I sometimes find that my plots are too linear – there’s a lot happening, but they still feel flat

While I was away in Canberra, I read Donald Maass’s amazing book, Writing the Breakout Novel (and worked my way through his Writing the Breakout Novel Workbook) and so many things in it made sense for me – made me realise that what was missing from my plot was layering.

I needed to develop additional conflict/problems for my main character that weren’t related to the main story but added complications.

Here’s what I mean. My main character’s goal is to avenge an injury done to her and stop the perpetrator from doing it to anyone else.

I followed the directions in Donald Maass’s Writing the Breakout Novel Workbook and now I have three additional problems for my character.

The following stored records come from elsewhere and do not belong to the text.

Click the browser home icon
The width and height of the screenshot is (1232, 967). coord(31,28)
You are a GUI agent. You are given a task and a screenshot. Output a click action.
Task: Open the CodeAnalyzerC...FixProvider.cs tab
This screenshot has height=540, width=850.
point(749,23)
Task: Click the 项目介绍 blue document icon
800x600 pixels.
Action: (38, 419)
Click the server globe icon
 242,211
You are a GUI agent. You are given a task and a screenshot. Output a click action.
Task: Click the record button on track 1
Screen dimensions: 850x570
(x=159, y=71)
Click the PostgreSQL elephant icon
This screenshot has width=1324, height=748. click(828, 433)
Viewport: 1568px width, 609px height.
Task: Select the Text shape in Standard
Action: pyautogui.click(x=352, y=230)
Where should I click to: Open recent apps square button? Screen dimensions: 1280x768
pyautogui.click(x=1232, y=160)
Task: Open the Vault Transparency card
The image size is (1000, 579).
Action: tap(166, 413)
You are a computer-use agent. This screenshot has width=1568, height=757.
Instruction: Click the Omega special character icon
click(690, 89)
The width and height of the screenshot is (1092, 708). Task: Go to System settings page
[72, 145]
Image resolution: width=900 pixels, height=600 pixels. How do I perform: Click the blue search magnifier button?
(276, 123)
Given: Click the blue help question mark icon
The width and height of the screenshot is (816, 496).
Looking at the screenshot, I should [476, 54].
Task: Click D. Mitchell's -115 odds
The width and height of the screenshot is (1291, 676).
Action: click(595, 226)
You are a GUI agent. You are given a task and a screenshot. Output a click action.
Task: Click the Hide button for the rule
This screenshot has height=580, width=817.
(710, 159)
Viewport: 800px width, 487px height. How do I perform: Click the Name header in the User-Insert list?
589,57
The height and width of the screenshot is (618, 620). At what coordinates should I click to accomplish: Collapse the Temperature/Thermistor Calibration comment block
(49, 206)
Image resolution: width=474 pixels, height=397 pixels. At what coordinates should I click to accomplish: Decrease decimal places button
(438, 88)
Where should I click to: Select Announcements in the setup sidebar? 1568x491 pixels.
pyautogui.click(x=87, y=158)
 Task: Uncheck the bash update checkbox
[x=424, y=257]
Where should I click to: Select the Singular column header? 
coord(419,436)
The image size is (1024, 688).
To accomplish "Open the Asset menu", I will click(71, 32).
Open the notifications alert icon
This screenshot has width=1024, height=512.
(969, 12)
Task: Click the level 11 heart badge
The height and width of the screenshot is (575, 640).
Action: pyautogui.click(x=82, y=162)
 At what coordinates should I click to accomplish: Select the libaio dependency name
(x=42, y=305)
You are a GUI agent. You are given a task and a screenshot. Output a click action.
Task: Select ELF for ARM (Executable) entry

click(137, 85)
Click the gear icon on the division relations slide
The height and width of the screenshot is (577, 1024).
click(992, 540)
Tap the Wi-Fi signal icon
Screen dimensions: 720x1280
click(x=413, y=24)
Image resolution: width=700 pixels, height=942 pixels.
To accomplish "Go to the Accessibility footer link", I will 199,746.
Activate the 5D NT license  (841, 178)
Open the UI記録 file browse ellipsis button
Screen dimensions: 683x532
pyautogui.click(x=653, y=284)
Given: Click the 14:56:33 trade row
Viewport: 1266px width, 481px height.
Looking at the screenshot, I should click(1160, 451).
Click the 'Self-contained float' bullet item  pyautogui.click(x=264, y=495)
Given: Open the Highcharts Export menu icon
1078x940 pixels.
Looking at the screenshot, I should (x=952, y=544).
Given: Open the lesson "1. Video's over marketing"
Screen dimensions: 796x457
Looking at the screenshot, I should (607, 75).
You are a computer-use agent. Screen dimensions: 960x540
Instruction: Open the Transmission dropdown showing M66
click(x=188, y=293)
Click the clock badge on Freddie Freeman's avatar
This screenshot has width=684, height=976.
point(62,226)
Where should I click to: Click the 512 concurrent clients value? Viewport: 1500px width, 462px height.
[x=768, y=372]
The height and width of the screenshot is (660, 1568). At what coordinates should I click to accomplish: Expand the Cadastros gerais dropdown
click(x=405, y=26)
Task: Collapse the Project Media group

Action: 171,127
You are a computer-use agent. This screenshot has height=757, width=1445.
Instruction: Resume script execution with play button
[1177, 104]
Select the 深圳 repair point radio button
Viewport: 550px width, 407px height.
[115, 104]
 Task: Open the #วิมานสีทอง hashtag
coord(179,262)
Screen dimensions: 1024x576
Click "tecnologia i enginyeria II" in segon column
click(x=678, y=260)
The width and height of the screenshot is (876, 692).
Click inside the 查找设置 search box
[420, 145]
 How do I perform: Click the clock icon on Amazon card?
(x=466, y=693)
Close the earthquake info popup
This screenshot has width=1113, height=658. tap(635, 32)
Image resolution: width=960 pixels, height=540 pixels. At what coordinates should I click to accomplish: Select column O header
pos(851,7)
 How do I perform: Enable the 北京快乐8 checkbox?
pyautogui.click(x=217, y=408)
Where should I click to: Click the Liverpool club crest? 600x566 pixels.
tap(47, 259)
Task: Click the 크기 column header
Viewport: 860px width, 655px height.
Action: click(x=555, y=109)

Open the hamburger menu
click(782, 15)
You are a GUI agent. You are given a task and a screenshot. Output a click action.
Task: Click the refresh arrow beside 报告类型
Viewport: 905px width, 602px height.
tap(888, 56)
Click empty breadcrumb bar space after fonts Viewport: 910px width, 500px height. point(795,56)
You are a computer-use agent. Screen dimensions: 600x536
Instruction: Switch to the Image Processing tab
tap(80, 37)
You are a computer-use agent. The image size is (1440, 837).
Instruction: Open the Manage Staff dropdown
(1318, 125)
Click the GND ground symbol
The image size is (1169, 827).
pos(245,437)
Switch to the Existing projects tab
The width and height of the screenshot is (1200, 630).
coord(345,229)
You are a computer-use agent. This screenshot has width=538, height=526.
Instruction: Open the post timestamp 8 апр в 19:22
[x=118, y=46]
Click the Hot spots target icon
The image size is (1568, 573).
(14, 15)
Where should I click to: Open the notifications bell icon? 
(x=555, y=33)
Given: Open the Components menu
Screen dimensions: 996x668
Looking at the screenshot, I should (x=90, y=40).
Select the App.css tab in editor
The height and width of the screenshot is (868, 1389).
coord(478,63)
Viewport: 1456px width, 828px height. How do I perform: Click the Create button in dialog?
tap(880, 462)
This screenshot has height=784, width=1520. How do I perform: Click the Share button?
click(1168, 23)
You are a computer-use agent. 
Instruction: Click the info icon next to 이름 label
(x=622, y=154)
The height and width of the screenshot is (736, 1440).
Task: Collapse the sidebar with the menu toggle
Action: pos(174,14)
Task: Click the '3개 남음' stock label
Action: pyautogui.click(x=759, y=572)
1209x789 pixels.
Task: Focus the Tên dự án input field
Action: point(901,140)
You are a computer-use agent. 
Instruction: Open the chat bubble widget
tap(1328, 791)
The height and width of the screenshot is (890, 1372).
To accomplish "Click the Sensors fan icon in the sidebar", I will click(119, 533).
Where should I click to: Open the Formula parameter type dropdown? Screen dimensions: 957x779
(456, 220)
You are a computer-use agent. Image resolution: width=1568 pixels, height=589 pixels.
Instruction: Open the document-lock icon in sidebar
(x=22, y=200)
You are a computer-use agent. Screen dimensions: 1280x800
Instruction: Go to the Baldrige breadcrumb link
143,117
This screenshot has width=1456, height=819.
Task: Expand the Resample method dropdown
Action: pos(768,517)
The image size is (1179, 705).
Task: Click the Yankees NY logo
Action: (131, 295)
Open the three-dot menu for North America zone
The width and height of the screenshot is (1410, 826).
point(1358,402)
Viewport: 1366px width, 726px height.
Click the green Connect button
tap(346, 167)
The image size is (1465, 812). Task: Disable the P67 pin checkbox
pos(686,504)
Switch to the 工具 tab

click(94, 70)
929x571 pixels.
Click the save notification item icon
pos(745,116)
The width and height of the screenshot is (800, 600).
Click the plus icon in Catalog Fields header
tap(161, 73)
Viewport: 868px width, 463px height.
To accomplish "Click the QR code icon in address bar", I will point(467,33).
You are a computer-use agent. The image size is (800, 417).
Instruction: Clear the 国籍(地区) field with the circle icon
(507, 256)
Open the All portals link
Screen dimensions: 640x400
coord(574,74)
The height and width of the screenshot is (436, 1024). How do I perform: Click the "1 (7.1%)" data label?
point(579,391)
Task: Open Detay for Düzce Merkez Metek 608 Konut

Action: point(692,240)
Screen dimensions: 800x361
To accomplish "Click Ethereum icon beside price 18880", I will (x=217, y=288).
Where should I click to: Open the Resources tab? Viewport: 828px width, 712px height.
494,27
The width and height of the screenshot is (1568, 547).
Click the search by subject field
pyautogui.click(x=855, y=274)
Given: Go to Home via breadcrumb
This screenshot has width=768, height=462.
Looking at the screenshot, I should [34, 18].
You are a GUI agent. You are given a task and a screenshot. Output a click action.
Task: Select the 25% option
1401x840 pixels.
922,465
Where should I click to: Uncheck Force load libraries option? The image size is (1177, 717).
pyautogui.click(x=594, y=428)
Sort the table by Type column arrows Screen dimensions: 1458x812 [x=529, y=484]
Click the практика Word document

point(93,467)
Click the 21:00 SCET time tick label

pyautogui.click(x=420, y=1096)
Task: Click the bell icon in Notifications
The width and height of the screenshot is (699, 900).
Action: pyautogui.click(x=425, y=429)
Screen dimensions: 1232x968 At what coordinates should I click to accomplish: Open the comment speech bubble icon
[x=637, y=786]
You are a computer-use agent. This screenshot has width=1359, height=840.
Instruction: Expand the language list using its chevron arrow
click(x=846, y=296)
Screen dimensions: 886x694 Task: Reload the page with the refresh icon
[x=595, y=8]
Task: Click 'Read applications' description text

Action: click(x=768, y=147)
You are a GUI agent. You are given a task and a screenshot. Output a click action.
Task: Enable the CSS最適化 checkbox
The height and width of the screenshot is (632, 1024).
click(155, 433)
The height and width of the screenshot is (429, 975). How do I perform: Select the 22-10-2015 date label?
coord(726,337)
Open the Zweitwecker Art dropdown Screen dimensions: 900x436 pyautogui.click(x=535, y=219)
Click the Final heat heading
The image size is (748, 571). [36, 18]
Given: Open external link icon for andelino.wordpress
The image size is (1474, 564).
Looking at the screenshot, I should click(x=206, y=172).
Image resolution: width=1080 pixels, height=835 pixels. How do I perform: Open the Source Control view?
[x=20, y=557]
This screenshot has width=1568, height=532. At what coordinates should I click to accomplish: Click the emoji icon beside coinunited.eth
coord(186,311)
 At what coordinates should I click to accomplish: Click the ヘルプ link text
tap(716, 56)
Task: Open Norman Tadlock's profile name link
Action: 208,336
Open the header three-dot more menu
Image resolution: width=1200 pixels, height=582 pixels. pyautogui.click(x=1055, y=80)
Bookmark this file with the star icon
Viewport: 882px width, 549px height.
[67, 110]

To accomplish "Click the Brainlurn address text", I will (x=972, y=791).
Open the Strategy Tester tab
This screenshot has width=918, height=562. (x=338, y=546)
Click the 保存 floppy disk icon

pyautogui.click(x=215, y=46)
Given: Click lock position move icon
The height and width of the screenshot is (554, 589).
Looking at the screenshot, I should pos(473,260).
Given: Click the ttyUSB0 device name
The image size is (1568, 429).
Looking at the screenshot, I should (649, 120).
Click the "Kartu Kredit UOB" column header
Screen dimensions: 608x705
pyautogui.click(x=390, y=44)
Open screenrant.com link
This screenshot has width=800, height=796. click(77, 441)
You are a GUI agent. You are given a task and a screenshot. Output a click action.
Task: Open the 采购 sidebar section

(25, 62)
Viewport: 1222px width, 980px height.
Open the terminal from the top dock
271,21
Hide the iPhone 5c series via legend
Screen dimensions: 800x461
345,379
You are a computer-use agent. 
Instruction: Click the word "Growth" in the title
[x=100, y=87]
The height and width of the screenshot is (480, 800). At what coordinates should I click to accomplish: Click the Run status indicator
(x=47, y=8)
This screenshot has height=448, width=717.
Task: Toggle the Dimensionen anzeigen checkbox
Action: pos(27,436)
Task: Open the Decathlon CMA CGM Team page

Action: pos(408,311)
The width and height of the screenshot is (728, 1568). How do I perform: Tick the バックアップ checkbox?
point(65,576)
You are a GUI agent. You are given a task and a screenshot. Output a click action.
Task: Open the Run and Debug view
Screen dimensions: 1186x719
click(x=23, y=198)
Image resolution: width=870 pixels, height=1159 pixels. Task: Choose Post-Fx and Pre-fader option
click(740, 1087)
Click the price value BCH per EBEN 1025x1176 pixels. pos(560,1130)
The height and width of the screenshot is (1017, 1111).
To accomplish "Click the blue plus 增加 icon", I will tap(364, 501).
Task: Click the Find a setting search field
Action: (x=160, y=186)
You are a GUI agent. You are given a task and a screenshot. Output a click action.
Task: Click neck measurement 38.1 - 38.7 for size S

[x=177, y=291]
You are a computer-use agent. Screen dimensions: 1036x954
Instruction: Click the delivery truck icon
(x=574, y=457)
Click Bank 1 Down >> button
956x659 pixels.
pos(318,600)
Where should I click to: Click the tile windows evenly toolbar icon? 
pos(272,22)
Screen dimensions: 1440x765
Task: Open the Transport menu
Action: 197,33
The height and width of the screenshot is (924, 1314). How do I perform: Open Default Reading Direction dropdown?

1.         She wants to break up with her boyfriend but doesn’t know how without ruining their friendship.

2.         She has been caught shoplifting and her father is a policeman.

3.         She has to stop her younger sister from becoming involved with a dangerous older guy.

See already, I have things that are going to complicate my character’s life and hamper her in achieving her goal.

But thanks to Donald Maas, I realised I had to do more than create obstacles for my character.

As Maas points out.  “So what? Who cares if your main character doesn’t achieve their goal? What’s at stake?”

These questions have encouraged me to delve even deeper into my plot

If my main character doesn’t stop the person who attacked her then her own family is at risk because the perpetrator knows where she lives. Lives are at stake…and not just her own.

Now all I have to do is get my readers to care about my main character and her family and then the stakes will matter to them too.

Don’t you just love it when you pick up a writing book that really resonates with you, that can help you see how you can become a better writer.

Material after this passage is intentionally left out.